Alexander Moosbrugger

In der jüngsten Stadtvertretersitzung gab es gehörig Wirbel wegen einer Personalgeschichte.

Es war eine sehr scharfe Kritik der Stadtvertreterin Veronika Marte. Vielleicht hätte sie den Namen der betreffenden Person weglassen können, aber in der Sache hatte sie zu 100 Prozent Recht. Es gab diesbezüglich auch ein Schreiben der Personalvertreter an die Mitglieder der Stadtvertretung, in dem kritisiert wurde, dass es Angriffe gegen einzelne Mitarbeiter gegeben hätte. Die gab es aus meiner Sicht nicht. Zudem sehe ich es sehr kritisch, dass die Aufzeichnung der Sitzung gelöscht wurde. Die NEOS haben deshalb auch rechtliche Schritte eingeleitet.

Damit sind die NEOS ja schnell bei der Sache. Wie viele Aufsichtsbeschwerden haben Sie schon gegen Michael Ritsch eingebracht?

Es gab nur drei Aufsichtsbeschwerden. Die Erste wegen seines Abstimmungsverhaltens wurde abgewiesen. Eine Zweite hat sich nicht direkt gegen ihn gerichtet. Da ging es vielmehr um eine unklare gesetzliche Regelung, also wer genau in einem nicht-öffentlichen Ausschuss zuhören darf. Die dritte Beschwerde ist noch anhängig.

Wie bewerten Sie das freie Spiel der Kräfte?
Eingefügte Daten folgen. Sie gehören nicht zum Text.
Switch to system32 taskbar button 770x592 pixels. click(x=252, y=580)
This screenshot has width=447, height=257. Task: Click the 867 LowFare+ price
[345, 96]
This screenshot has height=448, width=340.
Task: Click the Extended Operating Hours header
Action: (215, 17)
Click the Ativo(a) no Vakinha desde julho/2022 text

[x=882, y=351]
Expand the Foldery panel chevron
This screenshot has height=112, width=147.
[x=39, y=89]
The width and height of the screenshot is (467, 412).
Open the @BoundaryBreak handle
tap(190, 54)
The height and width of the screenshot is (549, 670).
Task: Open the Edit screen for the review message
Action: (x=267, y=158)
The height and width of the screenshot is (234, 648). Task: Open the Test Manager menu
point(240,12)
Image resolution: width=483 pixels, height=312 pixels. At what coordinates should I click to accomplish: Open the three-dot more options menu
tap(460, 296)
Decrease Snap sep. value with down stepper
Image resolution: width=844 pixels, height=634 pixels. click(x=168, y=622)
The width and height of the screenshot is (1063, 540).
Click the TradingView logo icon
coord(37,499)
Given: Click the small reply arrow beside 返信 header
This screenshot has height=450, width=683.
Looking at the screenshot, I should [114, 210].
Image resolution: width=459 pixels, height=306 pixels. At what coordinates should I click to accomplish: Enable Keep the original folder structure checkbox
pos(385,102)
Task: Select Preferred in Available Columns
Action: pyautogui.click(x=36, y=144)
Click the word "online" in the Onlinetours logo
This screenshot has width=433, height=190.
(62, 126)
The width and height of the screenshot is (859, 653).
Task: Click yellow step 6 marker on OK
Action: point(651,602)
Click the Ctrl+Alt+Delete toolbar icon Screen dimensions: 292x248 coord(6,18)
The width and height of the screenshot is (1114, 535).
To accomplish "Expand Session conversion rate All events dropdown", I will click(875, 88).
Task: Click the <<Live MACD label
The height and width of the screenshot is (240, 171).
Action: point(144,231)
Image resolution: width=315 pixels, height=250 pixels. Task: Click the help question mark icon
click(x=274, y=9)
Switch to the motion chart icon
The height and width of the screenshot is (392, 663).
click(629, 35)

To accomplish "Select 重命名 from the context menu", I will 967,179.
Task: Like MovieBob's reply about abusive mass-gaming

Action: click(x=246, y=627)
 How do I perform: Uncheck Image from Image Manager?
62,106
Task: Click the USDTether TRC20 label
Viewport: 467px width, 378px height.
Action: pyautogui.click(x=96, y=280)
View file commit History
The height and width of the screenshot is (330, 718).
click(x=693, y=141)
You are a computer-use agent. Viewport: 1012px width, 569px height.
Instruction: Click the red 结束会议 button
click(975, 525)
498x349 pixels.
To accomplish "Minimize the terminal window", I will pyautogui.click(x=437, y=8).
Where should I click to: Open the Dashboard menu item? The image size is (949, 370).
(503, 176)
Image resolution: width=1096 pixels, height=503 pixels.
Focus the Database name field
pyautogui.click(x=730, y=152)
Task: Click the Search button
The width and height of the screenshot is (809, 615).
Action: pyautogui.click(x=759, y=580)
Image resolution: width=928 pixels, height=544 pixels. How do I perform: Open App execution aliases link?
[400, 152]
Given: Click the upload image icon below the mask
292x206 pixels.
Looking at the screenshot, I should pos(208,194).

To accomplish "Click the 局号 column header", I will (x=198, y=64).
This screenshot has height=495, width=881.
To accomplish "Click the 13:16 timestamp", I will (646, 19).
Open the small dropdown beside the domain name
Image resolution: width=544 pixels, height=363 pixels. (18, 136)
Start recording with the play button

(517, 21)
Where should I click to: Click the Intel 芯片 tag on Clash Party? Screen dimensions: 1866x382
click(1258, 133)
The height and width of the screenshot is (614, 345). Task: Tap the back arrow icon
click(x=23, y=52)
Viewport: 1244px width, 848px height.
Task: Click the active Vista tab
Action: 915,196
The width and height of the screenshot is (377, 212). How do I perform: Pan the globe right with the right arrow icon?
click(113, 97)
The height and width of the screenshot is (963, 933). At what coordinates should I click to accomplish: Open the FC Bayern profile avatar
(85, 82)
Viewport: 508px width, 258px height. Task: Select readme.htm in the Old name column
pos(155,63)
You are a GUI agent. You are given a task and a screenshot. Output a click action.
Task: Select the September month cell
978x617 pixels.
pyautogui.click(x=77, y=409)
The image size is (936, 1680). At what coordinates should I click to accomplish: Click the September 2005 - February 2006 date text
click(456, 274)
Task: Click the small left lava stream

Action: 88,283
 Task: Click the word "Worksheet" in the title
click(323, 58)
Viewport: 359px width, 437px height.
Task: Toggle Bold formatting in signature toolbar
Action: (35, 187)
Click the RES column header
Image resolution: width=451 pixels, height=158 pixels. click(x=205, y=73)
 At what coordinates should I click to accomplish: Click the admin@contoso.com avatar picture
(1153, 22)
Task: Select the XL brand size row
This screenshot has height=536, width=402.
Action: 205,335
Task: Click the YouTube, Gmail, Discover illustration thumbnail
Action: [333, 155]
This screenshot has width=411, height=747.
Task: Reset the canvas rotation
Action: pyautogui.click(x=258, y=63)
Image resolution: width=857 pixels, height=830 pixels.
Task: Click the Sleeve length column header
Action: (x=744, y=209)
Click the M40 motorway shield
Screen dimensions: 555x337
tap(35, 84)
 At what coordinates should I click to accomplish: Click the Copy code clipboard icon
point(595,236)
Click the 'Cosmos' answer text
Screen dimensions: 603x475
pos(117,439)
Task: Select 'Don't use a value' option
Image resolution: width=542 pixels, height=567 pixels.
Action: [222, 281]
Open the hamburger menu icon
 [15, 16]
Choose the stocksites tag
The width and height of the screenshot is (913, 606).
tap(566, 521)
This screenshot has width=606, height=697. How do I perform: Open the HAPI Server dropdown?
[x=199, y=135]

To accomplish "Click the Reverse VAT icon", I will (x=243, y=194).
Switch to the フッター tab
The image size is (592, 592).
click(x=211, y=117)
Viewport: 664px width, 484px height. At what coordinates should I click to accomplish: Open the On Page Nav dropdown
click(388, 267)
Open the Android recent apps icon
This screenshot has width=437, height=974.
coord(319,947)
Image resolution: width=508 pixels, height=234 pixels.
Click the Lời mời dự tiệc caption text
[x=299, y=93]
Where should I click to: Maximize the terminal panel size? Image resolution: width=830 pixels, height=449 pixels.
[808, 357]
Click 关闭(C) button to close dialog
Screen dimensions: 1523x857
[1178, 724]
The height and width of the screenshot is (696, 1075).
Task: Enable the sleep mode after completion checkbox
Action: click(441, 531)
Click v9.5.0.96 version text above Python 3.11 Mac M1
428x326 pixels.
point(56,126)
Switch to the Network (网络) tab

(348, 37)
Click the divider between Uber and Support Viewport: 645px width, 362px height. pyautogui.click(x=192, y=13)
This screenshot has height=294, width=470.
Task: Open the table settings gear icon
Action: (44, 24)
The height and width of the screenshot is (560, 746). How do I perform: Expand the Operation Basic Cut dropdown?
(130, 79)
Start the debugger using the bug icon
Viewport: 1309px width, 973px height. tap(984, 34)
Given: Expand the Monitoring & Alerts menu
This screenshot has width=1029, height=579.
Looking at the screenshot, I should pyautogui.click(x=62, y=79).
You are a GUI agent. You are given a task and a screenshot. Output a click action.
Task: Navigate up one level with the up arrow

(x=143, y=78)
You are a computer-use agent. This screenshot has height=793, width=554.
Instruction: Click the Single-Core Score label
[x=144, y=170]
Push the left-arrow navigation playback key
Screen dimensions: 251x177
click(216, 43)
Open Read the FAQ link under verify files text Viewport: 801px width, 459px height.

Wenn der Bürgermeister für seine Themen Mehrheiten suchen muss, setzen sich die besten Ideen durch. Das ist grundsätzlich positiv. Wenn man aber Ideen für die alleine stehen lässt, können sich diese zum Bumerang entwickeln. Derzeit geht es um sehr viele kleine Themen, die einen sehr hohen Stellenwert haben. Die großen Themen wie Stadtentwicklung oder Bahnmobilität sind in den Hintergrund gerückt. Da muss man den Bürgermeister mehr in die Pflicht nehmen. Es braucht mehr Impulse und Ideen für die großen Dinge.